ABOUT THIS TASK:
For the material that follows, list every line containing the word "screenshot".

SOURCE MATERIAL:
——

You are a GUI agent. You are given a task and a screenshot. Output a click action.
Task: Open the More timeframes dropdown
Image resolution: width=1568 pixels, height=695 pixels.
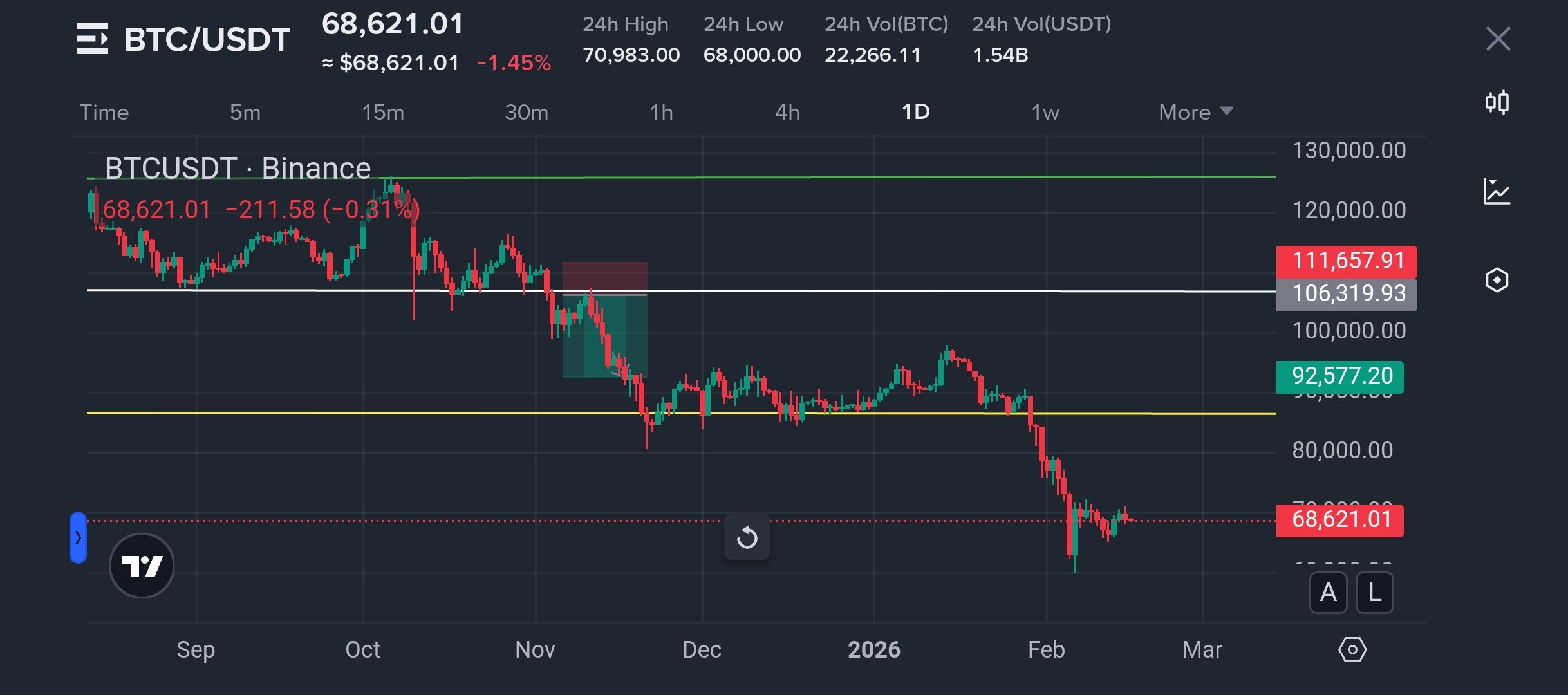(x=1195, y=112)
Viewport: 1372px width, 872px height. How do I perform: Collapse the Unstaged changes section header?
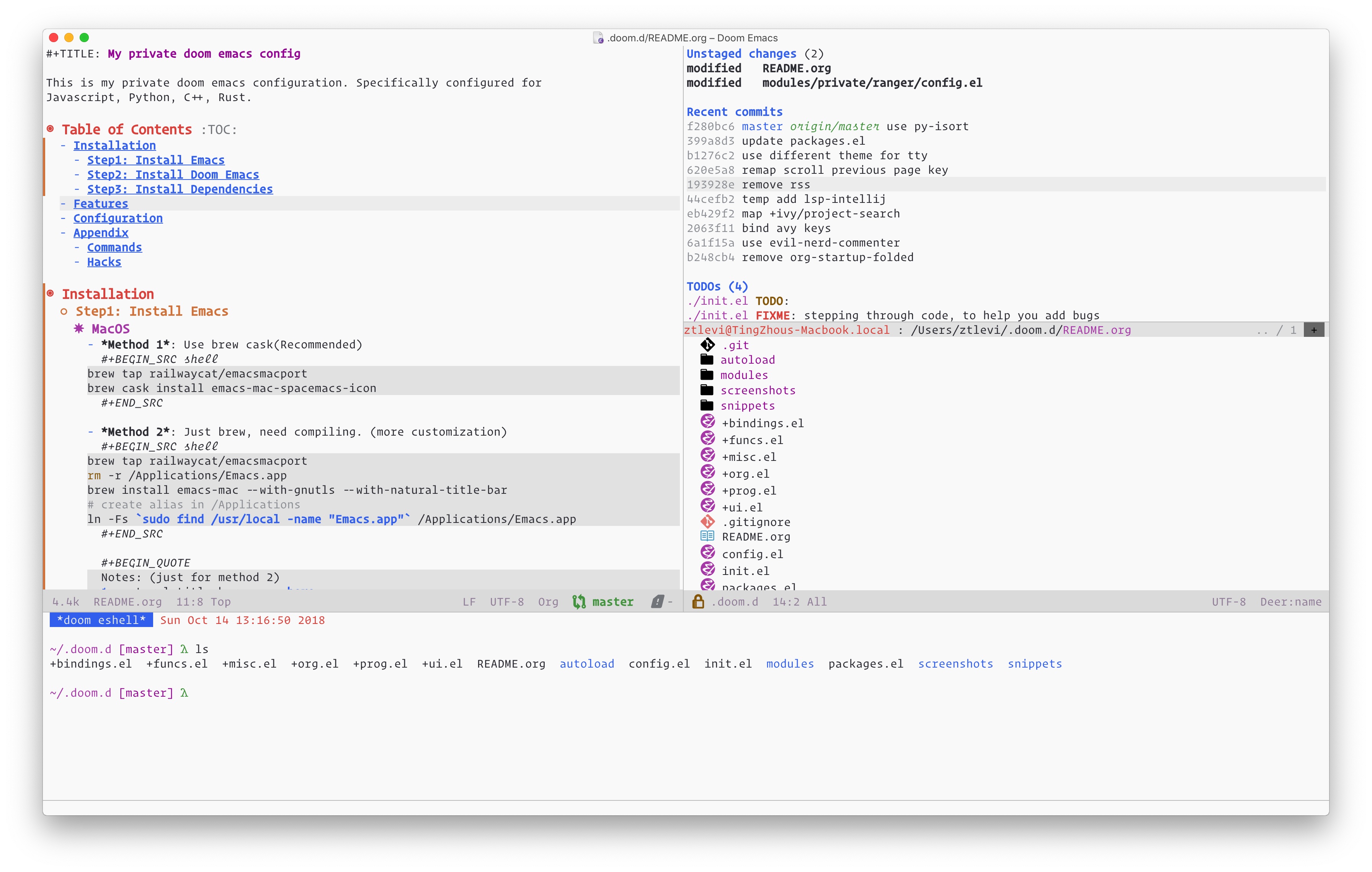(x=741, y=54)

——

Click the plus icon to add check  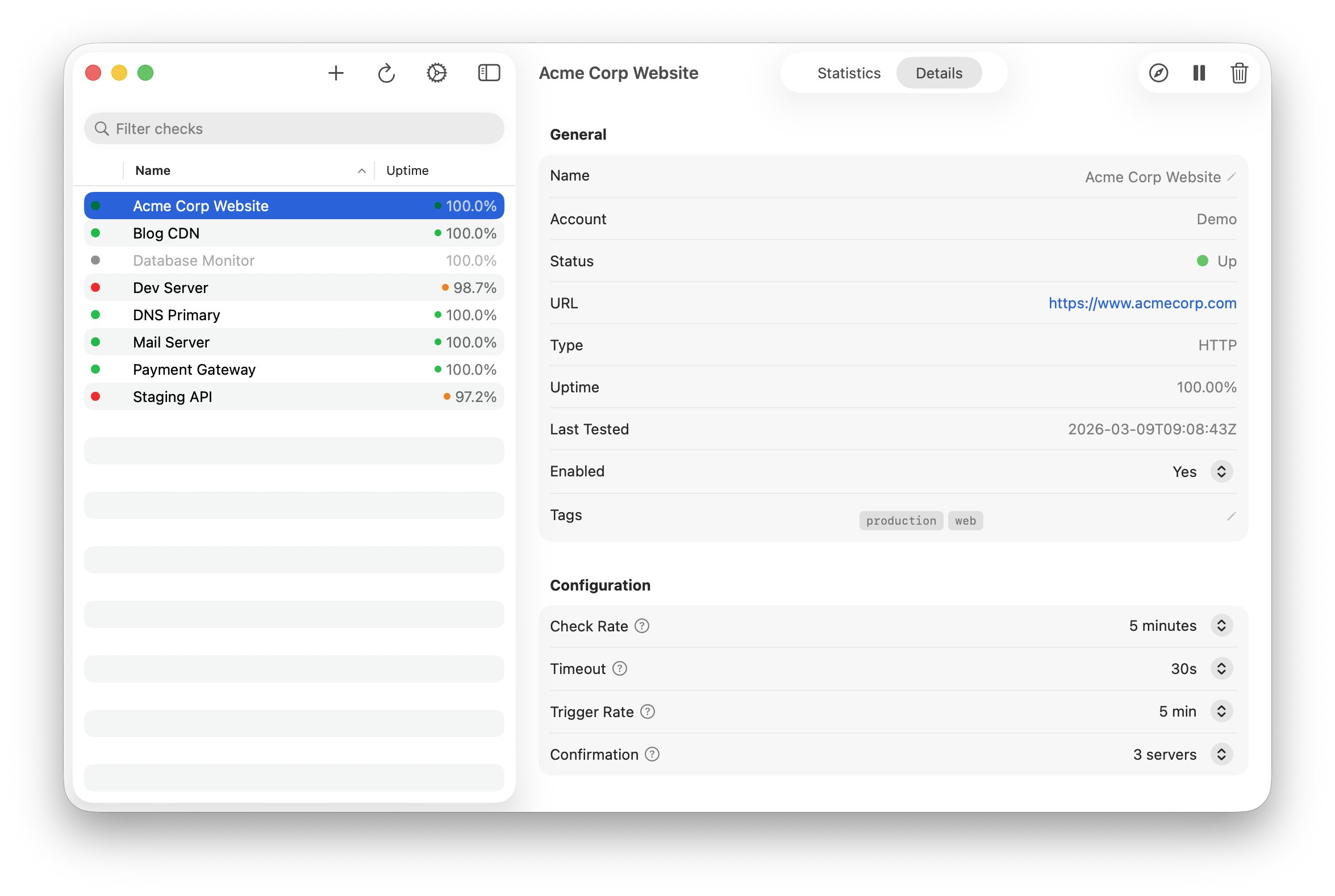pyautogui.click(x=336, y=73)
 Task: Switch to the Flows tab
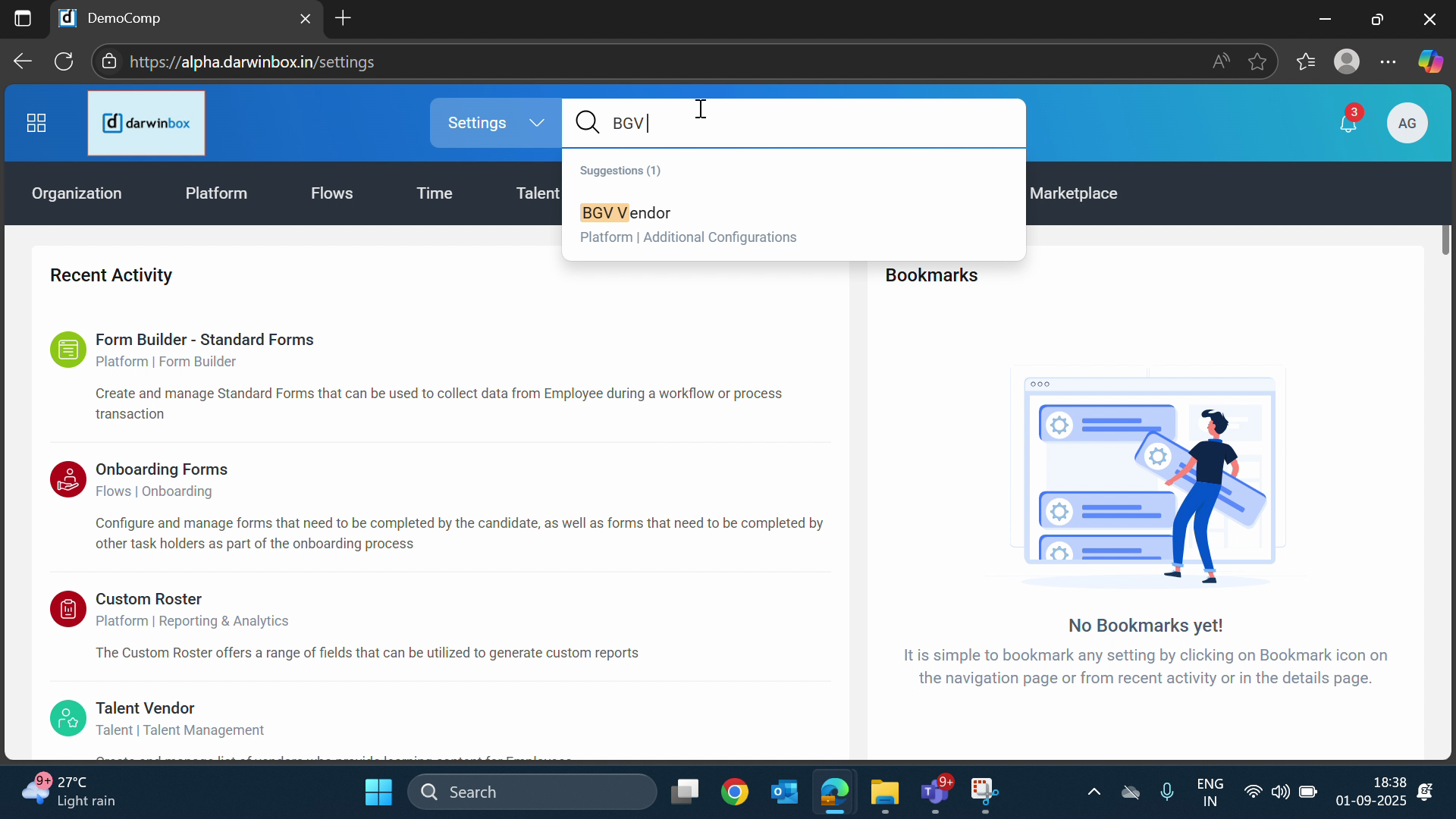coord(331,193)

——

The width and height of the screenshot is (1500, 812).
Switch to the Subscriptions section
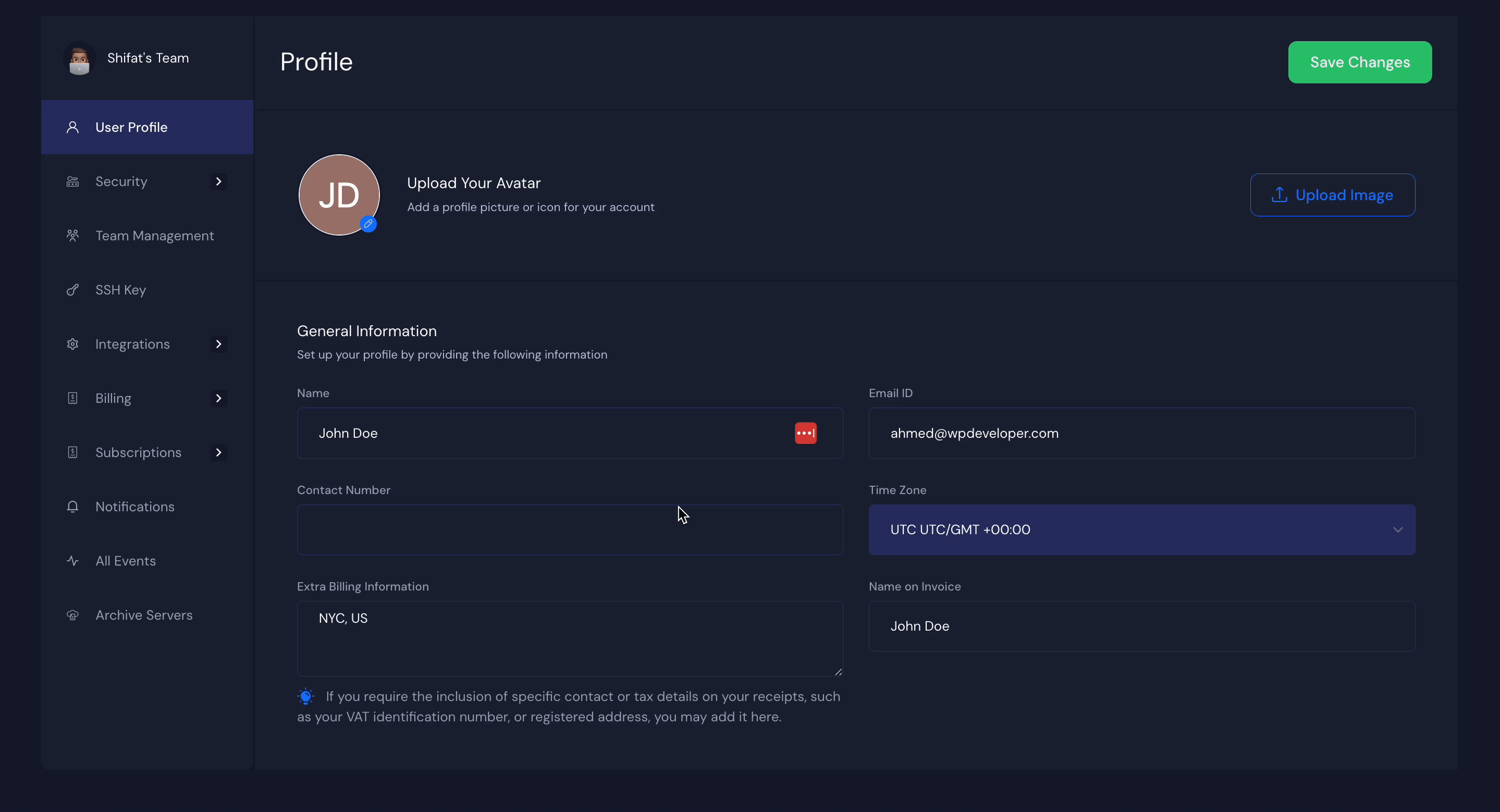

——

SOLUTION TO THIS TASK:
You are a GUI agent. You are given a task and a screenshot. Output a click action.
The width and height of the screenshot is (1500, 812).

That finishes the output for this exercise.